Робко приблизилась Таня. Она таращилась на кровь, стекающую из распоротого овечьего живота и перерезанного горла на бухарский ковер. Затем жена разрыдалась. За три десятилетия их совместной жизни Таня никогда подобного не испытывала. Виктор Петрович всегда был как бы обычным, похожим на других, мужем, который уезжал на работу и возвращался через Катины ворота с деньгами и вкусной едой в то время, как она хлопотала по дому, следила за семьей. Она всегда считала, что его работа заключается в расследовании различных дел и составлении документов. Действительно скучная работа, но вполне нормальная для стража правопорядка, и она приносила награды и уважение в Центре. И вот сейчас впервые и еще не осознавая этого, Таня столкнулась с тем ужасом, какой царил в действительности у Виктора на работе.
Марченко крепко обнял ее за плечи и тоже глядел как в шоке. Он был также потрясен. Крюк торчал у овцы в глотке. Напряженные вытянутые ноги. И голова с торчащими ушами, а на ней тюбетейка. В качестве визитной карточки.
Марченко достал из шкафа охотничье ружье и патронташ. Затем выключил электричество на первом этаже и приказал Тане сделать то же самое на втором. Не надо, чтобы в доме высвечивалась какая-либо цель для тех, кто, возможно, укрывался снаружи.
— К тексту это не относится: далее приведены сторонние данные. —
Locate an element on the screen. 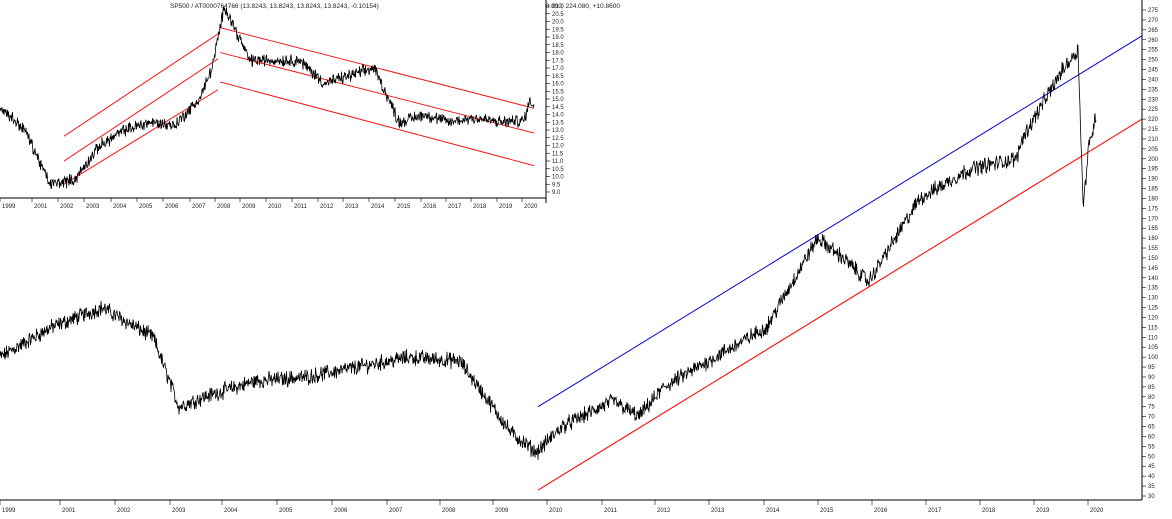 This screenshot has width=1172, height=519. main-y-tick-label: 180 is located at coordinates (1154, 199).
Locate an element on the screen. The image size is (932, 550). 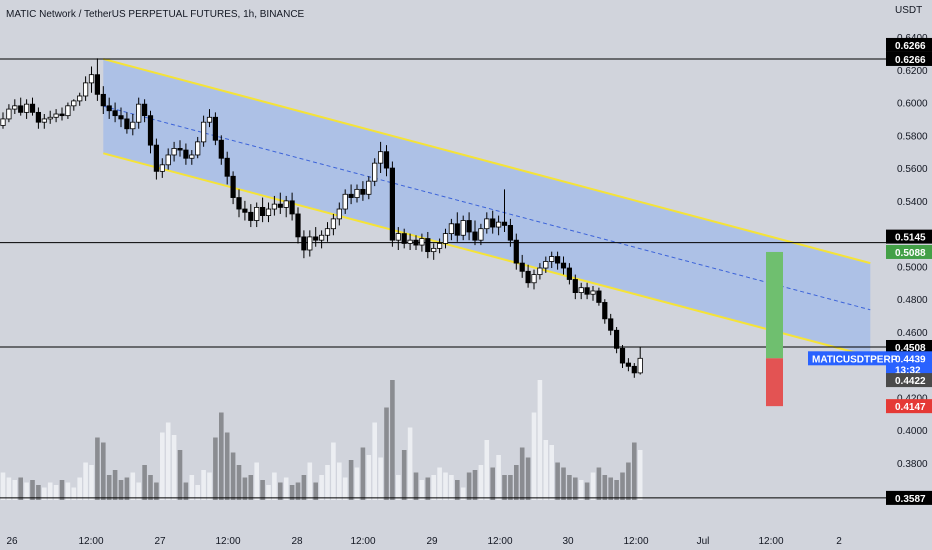
symbol-tag: MATICUSDTPERP is located at coordinates (855, 360).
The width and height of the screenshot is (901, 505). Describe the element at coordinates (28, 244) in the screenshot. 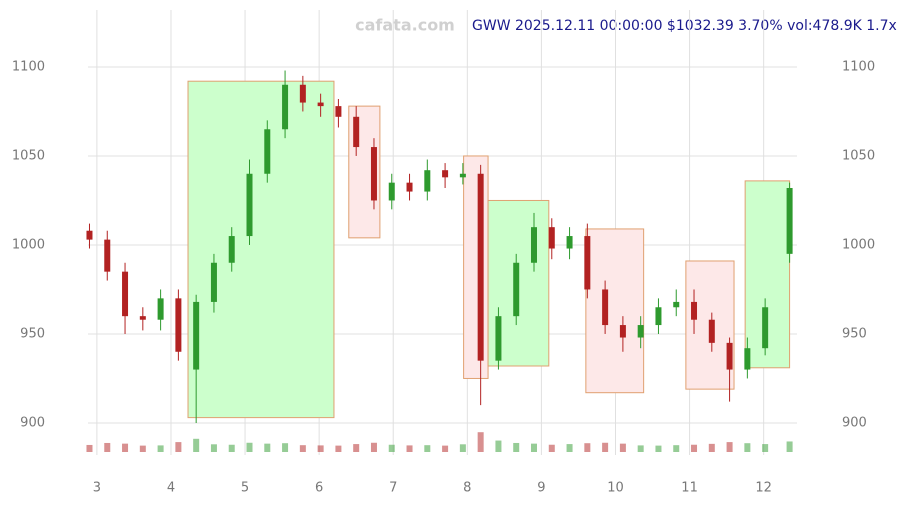

I see `y-tick-label: 1000` at that location.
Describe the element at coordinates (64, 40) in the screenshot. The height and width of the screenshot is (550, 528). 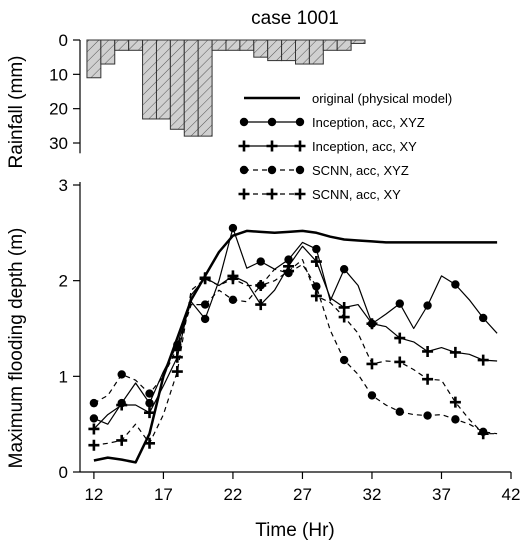
I see `rainfall-tick-label: 0` at that location.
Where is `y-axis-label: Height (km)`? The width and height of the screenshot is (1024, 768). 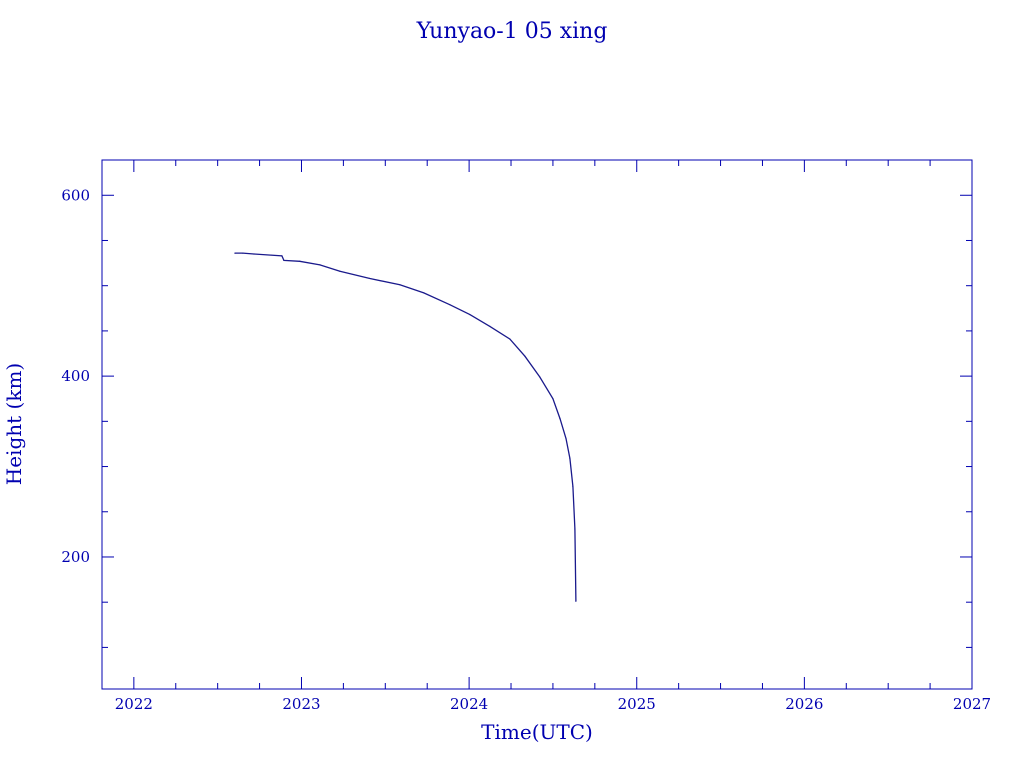 y-axis-label: Height (km) is located at coordinates (14, 424).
Неподалеку горел уличный фонарь, чуть раздвигая темь в комнате. Марченко подставил стремянку, снял с крюка и опустил на пол тяжелую тушу. Затем, преодолевая омерзение, впихнул еще теплые внутренности в брюхо, протащил убитую овцу по паркетному полу, распахнул широкое окно и вытолкнул тушу на открытую террасу. Таня молча вытирала кровавые следы, выжимая тряпку в ведро с водой. Марченко вспотел. Его руки были в крови. Он видел, как чистый снег вокруг туши заливается яркой кровью. Кровь. Всюду кровь.
Где-то в чернильной мгле соснового бора затаился безымянный безликий страх. Генерал это чувствовал. Каким-то образом раджабовская банда сумела обойти наилучшую систему безопасности и охраны, которую партия создала для своих верных служак вокруг этого поселка и других подобных ему.
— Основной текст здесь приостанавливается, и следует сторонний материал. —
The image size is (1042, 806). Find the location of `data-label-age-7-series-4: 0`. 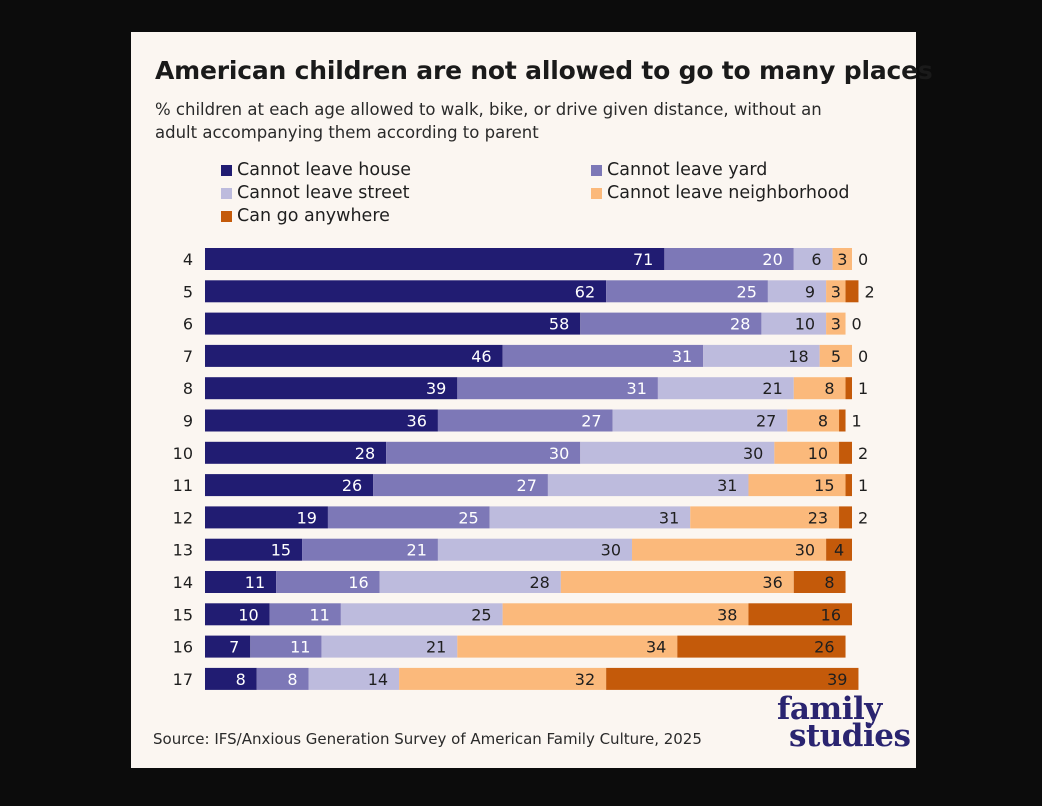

Виктор Петрович крепко держал «зауэр». Затем быстрым рывком проскочил на веранду, сразу же захлопнув дверь. Было темно, пустынно, тихо. Смертью, кажется, не пахло. Он вспомнил «Волгу», которая стояла у дороги на дачу, когда он возвращался. Затем, уже из дому, он слышал, как машина разворачивалась и отъехала к воротам. Старая Катя впустила чужих, неизвестных в запретную зону. Не разобралась или была соучастницей? Если среди обслуги действительно были предатели, положение Марченко представлялось еще более угрожающим. Генерал мог стать жертвой той же беспощадности, какой сам требовал от людей в «Братстве». Плохо. И страшно.
Управившись с овцой, он вернулся в дом. Таня завесила разбитое окно пледом. Она всхлипывала, раскачиваясь в своем любимом украинском кресле-качалке. Виктору Петровичу, как любому семейному человеку, очень хотелось честно объяснить жене, что же произошло. Но служебная привычка и гангстерская натура понуждали, как всегда, молчать. Жена, которая великолепно готовила пироги и борщ, никогда не поймет, что такое бандитские схватки. И сейчас было бы нечестно впутывать ее в это дело.